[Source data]

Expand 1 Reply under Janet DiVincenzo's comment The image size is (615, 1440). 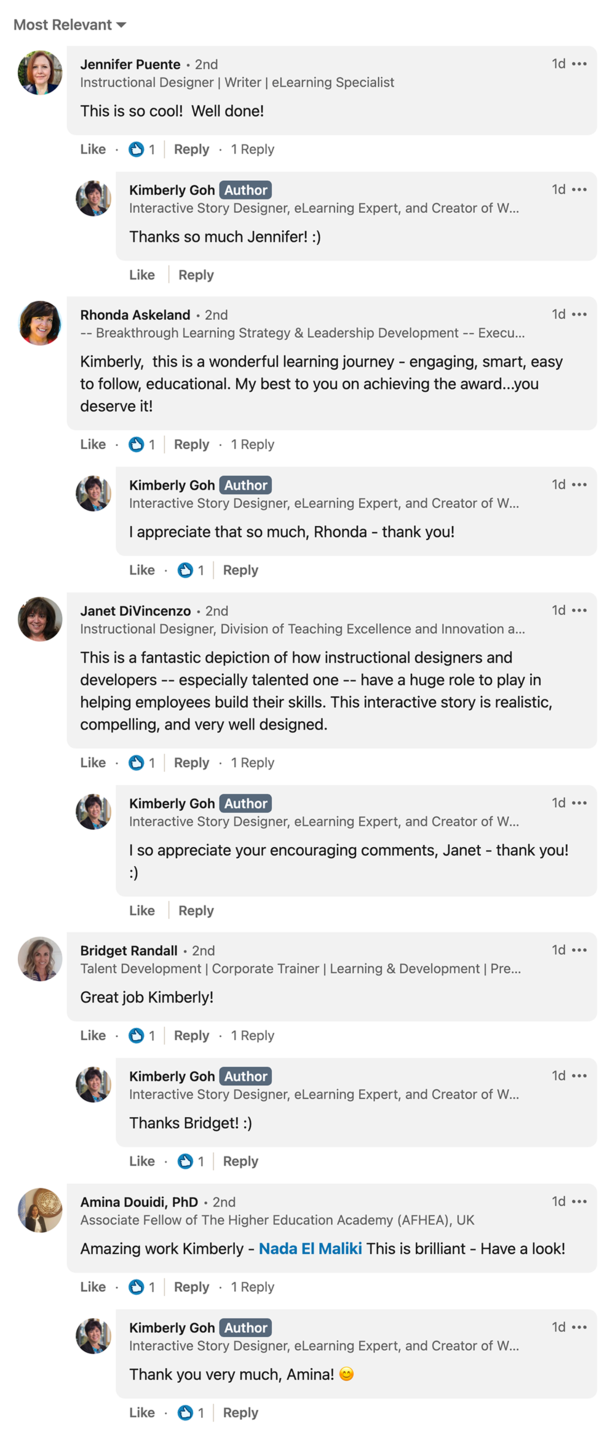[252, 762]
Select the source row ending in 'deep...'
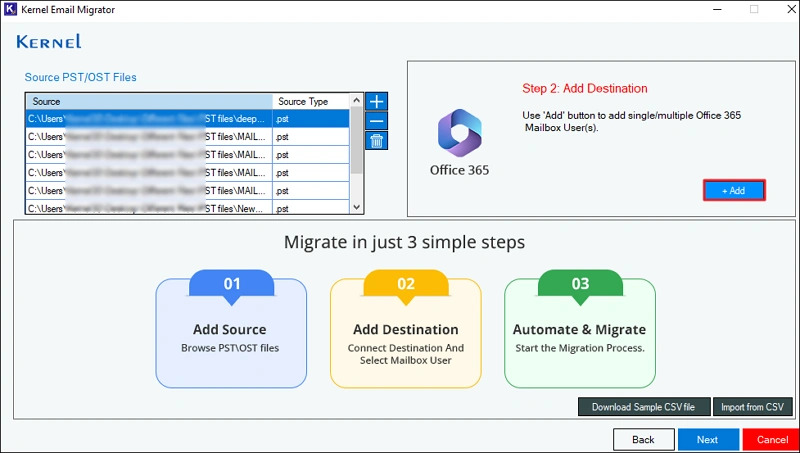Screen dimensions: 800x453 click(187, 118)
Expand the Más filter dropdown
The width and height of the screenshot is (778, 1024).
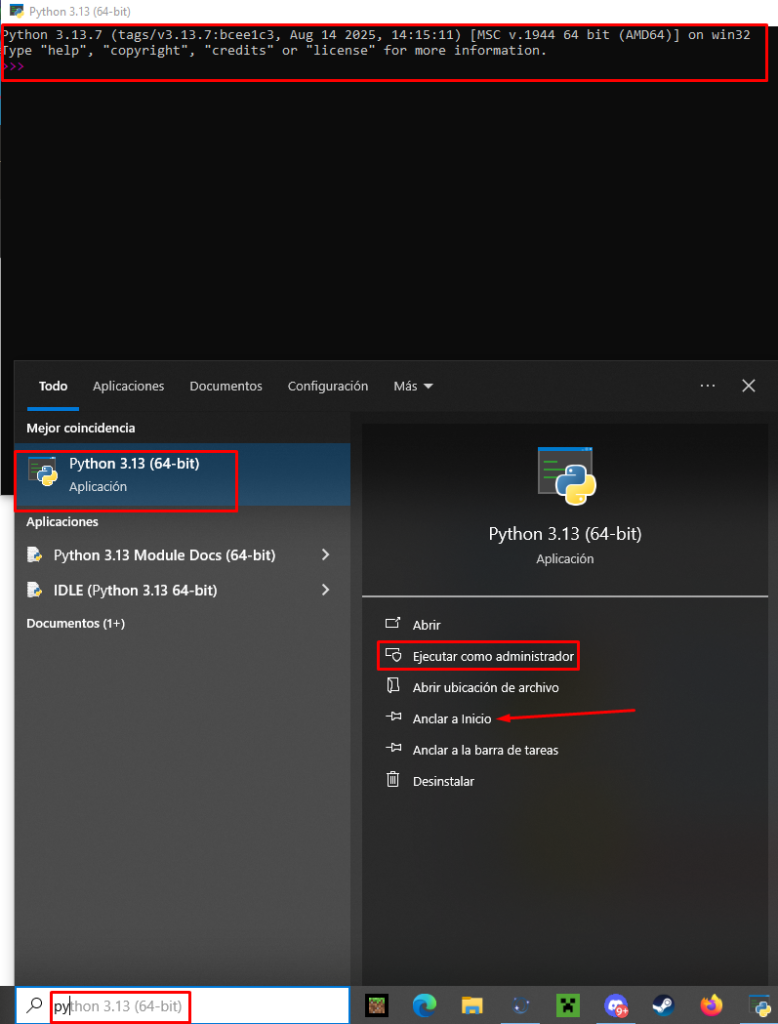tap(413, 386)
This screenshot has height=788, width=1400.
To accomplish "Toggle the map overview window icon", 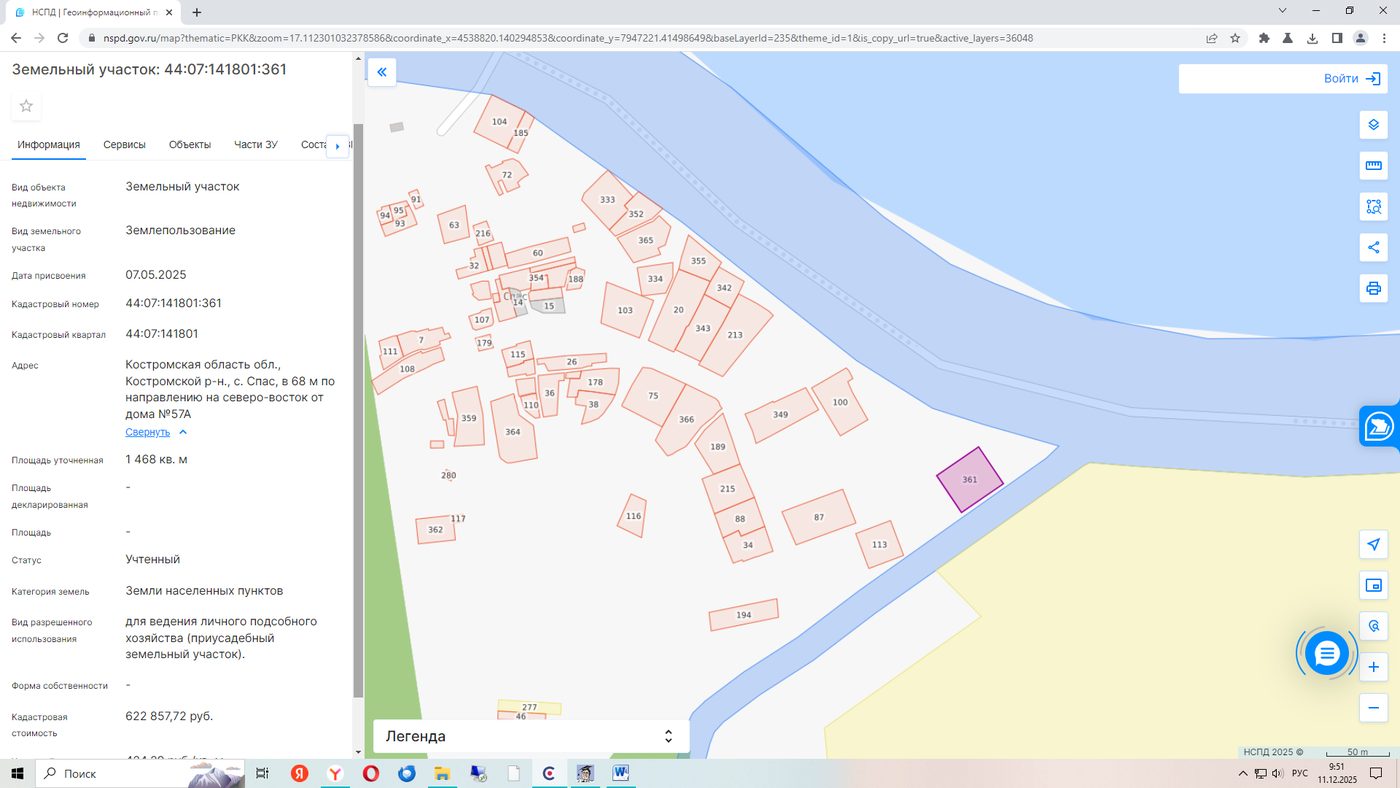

WORK REQUIRED
Give back the records word for word, starting at the line that contains "Expand the Más filter dropdown" and ending at the last line of the records, with both of those lines included. Leave the pictures out.

TASK RESULT
Expand the Más filter dropdown
The width and height of the screenshot is (778, 1024).
tap(413, 386)
This screenshot has height=788, width=1400.
To accomplish "Toggle the map overview window icon", 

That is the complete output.